The building itself is tremendous: like plastic sheeting over a scaffold, so that from the outside it is hardly there:
but inside it is massive. The doors require all your strength to open them and are at least half as tall as regular doors – even in the toilets. You feel like a tiny Alice in the central well: it certainly tells you that this place is bigger than you.
Things I particularly liked:
This was my introduction to Max Klinger in the flesh. A faint “My goodness” escaped me when I saw it. I spent some time assessing my reaction: something between a giggle, a queasiness at the combination of frank nudity with Christian themes, and a feeling that it just looked like a lot of life studies put together. It is odd, isn’t it? Those bottom corner statues coming out of the frame reminded me of the creepy furniture in Barcelona. I bought a short guide to the restoration of the work which will require a lot of translation. I don’t suppose it will explain those children’s heads in the palm tree, though. Massacred innocents, anyone?
A penny dropped when I saw Klinger’s 1902 statue of Beethoven: of course, it was designed for the Secession Building in Vienna to go with Klimt’s Beethoven Frieze and other works.

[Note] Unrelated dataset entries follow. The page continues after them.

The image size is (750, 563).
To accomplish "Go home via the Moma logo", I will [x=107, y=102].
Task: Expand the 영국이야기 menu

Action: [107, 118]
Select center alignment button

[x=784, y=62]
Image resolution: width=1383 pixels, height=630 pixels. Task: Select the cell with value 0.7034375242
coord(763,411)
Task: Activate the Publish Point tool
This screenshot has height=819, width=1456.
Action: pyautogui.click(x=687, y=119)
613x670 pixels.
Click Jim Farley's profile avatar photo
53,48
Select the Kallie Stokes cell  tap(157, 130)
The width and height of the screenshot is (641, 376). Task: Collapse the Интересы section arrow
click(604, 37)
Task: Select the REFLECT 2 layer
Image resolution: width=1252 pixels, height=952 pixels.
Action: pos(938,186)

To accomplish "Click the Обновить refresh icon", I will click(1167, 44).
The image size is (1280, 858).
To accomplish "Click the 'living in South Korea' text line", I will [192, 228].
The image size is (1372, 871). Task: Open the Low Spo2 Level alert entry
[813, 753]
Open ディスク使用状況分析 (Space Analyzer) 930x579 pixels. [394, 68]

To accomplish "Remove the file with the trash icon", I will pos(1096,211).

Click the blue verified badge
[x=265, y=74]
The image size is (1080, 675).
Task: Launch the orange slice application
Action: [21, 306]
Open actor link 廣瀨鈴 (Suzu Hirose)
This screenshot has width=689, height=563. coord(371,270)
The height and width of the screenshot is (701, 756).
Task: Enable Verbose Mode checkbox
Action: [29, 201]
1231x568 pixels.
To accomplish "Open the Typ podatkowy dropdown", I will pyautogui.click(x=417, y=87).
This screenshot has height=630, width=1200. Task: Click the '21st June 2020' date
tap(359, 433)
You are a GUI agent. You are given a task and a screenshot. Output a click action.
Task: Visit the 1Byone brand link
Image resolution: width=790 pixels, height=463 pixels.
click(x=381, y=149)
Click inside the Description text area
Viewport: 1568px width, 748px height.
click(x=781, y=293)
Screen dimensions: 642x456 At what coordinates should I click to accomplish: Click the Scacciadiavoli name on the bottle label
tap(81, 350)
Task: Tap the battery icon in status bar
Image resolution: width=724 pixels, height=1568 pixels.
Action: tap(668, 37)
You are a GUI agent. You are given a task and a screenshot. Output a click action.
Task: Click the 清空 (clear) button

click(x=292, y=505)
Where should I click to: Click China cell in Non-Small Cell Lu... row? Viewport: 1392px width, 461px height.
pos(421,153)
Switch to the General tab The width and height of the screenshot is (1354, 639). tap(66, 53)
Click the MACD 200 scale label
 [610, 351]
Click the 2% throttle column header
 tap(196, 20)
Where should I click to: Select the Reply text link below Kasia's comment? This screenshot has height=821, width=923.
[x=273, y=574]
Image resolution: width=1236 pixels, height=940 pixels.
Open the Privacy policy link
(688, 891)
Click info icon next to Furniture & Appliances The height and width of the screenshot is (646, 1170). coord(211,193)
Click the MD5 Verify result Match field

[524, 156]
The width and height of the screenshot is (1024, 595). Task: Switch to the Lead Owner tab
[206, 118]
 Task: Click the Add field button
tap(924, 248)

This statue has more children’s heads: I definitely need to read up on Klinger’s symbolism.
I don’t like it, but it is intriguing.
The most engaging part was one of the temporary exhibitions – that of photographs by Stefan Koppelkamm. He photographed streets shortly after the Wende in 1990, then returned 10 or 12 years later to photograph the same place. The transformations are remarkable. I know that the DDR was often described as grey, but the 1990 photographs really hammer it home. Some of the transformations are what you would expect: coats of paint, renewed stucco, ornamental gables replaced, streets lined with parked cars, more shop signs. Other transformations are the reverse: shabby buildings formerly inhabited are now empty and are completely derelict (e.g. Halberstadt). And there is even a third stage: Koppelkamm’s 1990 photo of Selter & Weinert shows a tatty shop; in 2002 it’s a smartened-up clothes shop; when I passed it today it was empty and slightly shabby.
One scene in particular reminded me to be more discriminating in assessing what I see. The 1990 photo of the corner of Barfußgäßchen and Dittrichring showed a derelict and dirty building with only two floors remaining. Today it is a heavily renovated, smart five-storey building that looks as if it has been there unchanged for 100 years. Perhaps when I talked about towns being “pickled in aspic” during the DDR years, I should have added “or neglected”.